**Material for this exercise**:
--- start ---

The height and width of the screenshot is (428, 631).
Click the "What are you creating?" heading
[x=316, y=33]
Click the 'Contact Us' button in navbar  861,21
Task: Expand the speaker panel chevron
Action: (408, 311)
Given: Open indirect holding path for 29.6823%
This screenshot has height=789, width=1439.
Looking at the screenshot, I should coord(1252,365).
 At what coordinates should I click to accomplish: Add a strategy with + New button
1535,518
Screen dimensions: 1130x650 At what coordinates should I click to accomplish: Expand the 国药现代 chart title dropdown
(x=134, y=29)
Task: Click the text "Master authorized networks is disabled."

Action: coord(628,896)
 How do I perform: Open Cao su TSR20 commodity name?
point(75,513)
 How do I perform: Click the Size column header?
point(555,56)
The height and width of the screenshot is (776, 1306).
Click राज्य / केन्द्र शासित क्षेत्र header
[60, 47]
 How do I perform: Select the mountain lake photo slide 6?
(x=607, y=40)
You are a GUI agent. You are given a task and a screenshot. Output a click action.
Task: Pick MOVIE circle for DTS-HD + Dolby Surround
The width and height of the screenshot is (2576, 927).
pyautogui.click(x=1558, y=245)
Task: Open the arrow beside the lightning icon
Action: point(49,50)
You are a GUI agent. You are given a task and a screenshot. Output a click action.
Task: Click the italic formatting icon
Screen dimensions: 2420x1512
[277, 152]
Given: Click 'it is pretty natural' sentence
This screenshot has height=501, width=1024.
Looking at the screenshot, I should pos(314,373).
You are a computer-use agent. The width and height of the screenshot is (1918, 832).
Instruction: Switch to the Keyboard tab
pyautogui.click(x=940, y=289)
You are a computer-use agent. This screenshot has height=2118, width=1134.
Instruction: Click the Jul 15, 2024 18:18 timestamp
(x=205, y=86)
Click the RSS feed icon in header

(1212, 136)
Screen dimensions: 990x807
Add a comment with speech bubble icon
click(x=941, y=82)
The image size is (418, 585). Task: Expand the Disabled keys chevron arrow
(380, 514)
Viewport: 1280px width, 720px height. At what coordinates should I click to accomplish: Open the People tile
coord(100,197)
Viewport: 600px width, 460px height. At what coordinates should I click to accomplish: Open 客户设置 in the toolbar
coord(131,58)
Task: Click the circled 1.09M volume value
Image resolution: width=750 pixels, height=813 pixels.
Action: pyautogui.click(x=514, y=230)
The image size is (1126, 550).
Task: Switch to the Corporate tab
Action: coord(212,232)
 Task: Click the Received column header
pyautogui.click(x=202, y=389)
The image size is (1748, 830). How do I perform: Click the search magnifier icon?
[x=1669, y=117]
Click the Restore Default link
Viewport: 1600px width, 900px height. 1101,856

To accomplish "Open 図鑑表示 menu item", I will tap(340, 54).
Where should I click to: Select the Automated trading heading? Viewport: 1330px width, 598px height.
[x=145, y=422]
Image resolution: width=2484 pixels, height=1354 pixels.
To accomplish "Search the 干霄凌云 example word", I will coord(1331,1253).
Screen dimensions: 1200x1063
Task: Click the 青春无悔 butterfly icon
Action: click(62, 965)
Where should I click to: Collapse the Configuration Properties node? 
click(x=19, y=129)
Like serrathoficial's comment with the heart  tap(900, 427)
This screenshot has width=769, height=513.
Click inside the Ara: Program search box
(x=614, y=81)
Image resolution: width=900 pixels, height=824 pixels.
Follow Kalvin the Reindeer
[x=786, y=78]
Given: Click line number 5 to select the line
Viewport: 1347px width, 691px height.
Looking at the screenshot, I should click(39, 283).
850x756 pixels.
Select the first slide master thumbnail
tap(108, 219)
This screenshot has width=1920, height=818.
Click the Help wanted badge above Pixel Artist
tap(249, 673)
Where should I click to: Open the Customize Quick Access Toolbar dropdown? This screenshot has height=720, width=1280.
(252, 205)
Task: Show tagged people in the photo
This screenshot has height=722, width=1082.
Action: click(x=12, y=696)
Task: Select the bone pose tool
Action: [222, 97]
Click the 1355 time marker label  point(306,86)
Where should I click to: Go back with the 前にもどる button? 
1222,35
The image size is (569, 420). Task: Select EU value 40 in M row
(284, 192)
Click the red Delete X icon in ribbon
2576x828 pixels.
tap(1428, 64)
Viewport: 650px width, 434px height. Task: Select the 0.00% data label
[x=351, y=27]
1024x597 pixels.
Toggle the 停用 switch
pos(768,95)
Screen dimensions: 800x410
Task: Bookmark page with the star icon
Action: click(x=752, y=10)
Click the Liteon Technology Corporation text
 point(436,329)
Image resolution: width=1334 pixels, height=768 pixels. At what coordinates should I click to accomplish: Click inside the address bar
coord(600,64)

--- end ---

**Stated problem**: Rewrite the data from the line containing "1024x597 pixels." through the end, putting "slider" in place of "switch" and leaving everything else as it is.

**Solution to this exercise**:
1024x597 pixels.
Toggle the 停用 slider
pos(768,95)
Screen dimensions: 800x410
Task: Bookmark page with the star icon
Action: click(x=752, y=10)
Click the Liteon Technology Corporation text
 point(436,329)
Image resolution: width=1334 pixels, height=768 pixels. At what coordinates should I click to accomplish: Click inside the address bar
coord(600,64)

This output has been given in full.